> _What the exercise asks_:
Substitute "listed word" for "given word" in the lines from the one with "Collins (151, 1330)" up to and including the one with "due (877, 1063)", and return only those lines with every other part left unchanged.

(Dataset items)
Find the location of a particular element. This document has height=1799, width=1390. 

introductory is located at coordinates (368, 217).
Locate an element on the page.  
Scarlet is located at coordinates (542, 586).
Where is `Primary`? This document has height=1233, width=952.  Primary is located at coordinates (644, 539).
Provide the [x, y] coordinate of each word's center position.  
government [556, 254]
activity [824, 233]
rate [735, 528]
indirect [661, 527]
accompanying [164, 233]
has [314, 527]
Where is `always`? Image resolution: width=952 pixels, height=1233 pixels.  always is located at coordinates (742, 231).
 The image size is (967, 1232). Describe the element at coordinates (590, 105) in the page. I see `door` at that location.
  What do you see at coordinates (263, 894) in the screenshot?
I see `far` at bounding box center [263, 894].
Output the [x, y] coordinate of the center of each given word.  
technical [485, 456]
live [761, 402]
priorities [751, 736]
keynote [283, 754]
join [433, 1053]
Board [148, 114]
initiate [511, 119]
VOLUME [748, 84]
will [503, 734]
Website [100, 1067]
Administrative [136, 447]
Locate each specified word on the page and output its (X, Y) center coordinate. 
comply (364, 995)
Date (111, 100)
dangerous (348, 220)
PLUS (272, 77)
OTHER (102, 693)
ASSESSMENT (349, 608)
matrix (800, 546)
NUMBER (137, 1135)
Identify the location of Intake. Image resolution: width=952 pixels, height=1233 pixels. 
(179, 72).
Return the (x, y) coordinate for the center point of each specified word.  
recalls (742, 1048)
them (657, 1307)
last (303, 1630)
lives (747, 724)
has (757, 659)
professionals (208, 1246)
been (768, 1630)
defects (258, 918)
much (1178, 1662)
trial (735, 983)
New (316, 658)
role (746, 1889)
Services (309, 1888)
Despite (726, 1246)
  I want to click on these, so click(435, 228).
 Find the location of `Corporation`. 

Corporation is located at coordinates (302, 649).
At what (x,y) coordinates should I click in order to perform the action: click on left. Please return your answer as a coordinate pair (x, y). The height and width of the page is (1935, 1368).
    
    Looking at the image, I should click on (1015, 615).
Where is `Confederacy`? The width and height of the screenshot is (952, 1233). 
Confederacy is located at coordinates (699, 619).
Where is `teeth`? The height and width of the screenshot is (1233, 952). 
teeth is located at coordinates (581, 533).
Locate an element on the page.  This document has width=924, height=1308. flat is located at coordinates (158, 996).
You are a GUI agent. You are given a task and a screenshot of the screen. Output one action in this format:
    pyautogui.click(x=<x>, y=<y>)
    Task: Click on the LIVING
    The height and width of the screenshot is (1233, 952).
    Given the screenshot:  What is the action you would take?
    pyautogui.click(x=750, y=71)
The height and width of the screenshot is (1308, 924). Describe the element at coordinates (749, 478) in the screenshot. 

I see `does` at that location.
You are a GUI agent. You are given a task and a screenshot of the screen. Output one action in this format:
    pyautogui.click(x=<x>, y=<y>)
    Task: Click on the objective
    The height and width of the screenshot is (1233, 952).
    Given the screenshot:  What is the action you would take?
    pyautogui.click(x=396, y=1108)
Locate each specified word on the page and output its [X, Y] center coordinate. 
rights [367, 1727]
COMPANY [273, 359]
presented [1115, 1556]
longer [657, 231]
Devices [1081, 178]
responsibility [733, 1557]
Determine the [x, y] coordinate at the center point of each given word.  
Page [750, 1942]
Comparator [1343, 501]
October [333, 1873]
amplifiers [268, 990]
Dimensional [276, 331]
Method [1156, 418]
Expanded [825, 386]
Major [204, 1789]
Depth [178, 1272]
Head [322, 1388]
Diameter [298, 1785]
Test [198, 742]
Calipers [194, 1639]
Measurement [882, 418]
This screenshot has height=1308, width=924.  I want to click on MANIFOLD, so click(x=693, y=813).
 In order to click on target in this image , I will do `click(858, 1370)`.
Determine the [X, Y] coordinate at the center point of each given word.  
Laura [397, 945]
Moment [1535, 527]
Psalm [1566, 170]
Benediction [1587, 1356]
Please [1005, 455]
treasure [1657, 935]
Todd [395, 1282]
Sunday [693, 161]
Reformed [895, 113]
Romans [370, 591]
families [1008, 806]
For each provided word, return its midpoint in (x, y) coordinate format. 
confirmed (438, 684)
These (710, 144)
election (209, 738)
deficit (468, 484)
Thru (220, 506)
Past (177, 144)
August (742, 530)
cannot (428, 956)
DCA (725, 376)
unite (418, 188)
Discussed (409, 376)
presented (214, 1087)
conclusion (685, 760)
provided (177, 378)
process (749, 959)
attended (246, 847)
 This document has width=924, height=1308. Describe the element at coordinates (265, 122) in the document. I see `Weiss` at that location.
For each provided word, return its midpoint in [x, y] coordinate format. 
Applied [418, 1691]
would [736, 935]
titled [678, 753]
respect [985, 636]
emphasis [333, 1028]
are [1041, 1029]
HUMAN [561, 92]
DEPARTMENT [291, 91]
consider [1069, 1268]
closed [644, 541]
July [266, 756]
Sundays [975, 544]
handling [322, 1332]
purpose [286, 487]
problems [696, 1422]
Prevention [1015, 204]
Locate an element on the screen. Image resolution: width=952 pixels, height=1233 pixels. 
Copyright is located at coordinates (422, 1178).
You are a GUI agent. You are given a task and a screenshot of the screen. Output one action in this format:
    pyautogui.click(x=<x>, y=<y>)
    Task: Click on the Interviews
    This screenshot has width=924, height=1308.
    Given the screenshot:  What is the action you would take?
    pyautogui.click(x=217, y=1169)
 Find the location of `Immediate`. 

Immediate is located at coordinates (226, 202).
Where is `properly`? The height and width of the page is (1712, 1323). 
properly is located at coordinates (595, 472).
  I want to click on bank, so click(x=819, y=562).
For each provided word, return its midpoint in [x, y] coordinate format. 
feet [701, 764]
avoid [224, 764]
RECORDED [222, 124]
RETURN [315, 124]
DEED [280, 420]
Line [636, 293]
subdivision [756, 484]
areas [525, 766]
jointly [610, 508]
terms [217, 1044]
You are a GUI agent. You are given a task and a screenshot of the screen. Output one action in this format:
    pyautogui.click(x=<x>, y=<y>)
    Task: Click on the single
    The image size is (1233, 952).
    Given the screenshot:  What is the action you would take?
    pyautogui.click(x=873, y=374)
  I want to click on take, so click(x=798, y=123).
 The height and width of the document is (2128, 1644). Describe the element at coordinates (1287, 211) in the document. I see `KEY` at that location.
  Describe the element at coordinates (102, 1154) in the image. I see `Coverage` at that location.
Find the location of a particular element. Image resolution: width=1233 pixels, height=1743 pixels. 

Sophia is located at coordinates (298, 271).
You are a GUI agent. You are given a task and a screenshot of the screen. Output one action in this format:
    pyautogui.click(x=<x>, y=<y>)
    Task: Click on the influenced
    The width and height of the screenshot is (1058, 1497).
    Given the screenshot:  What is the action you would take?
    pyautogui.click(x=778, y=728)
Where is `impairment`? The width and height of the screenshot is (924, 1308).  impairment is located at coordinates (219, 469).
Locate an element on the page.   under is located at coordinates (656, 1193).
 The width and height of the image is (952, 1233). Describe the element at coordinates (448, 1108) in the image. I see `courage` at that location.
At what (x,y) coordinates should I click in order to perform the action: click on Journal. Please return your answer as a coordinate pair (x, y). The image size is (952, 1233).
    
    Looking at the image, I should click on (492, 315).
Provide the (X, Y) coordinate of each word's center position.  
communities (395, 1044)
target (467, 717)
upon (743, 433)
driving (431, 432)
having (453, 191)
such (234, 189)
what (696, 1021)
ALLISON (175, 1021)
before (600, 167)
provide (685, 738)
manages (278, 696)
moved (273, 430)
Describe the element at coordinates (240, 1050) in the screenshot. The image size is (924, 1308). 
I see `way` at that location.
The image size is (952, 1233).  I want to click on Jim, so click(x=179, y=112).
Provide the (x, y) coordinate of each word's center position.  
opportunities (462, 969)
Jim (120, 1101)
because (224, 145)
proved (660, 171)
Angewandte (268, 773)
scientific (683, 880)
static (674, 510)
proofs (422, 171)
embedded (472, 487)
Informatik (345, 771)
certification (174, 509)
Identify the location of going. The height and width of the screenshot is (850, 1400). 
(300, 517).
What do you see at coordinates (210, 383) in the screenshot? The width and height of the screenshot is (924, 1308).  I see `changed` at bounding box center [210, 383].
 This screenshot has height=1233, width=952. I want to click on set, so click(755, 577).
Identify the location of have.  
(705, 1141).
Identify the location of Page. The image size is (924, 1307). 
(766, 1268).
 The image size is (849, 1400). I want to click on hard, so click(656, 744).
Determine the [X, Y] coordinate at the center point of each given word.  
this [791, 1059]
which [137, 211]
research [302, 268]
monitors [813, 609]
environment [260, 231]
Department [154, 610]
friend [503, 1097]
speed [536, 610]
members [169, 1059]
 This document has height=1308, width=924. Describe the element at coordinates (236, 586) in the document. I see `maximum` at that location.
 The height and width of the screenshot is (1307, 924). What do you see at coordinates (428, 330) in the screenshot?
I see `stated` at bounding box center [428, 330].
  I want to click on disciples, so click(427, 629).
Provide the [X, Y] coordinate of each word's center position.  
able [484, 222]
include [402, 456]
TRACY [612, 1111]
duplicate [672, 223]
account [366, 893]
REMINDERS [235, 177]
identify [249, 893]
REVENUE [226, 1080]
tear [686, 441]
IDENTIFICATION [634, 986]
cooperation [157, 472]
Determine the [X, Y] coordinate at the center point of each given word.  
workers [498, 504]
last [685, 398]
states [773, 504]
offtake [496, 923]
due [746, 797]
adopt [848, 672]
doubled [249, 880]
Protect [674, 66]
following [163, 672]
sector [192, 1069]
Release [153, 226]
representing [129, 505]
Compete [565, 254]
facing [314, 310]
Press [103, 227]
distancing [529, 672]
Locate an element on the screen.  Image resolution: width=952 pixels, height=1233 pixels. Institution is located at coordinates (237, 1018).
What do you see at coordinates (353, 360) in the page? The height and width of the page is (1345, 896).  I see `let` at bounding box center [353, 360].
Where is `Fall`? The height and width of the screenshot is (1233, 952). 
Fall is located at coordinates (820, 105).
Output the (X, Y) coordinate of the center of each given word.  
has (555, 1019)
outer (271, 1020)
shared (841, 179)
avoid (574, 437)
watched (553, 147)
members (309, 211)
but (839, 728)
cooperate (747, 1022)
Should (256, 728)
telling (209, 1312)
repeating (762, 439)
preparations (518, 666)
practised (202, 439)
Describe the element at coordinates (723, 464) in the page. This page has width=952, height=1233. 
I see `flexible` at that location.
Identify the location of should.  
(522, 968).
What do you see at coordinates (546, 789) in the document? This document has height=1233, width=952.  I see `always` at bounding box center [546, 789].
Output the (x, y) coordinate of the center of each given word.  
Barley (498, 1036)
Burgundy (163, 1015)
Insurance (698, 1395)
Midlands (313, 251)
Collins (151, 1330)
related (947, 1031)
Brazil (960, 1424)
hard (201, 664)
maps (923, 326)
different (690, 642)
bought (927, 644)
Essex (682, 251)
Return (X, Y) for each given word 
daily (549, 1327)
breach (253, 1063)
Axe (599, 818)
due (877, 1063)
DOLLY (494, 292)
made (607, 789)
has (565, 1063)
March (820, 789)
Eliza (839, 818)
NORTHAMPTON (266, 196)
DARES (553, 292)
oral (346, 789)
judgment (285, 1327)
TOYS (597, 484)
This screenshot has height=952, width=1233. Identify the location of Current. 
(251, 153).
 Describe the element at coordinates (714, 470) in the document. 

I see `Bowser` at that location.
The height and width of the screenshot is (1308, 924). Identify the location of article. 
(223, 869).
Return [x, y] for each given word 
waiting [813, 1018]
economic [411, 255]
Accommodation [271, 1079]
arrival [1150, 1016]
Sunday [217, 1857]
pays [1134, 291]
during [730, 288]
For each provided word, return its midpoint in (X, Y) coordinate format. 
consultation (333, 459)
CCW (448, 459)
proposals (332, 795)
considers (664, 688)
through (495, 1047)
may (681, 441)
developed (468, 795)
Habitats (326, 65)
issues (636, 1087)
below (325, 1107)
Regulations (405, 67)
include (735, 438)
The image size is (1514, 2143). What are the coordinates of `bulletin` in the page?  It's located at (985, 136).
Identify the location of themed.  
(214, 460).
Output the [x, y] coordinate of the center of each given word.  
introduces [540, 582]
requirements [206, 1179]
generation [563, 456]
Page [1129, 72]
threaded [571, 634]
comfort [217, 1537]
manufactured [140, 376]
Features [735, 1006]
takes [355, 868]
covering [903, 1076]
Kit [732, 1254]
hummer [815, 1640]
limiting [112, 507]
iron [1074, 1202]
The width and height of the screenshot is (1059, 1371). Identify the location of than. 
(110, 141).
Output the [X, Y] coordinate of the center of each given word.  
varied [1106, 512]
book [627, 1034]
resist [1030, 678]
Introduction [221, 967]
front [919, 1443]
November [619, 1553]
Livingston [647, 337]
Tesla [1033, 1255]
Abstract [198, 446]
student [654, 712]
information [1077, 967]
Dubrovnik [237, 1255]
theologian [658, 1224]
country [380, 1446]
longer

> _Result of the task_:
Collins (151, 1330)
related (947, 1031)
Brazil (960, 1424)
hard (201, 664)
maps (923, 326)
different (690, 642)
bought (927, 644)
Essex (682, 251)
Return (X, Y) for each listed word 
daily (549, 1327)
breach (253, 1063)
Axe (599, 818)
due (877, 1063)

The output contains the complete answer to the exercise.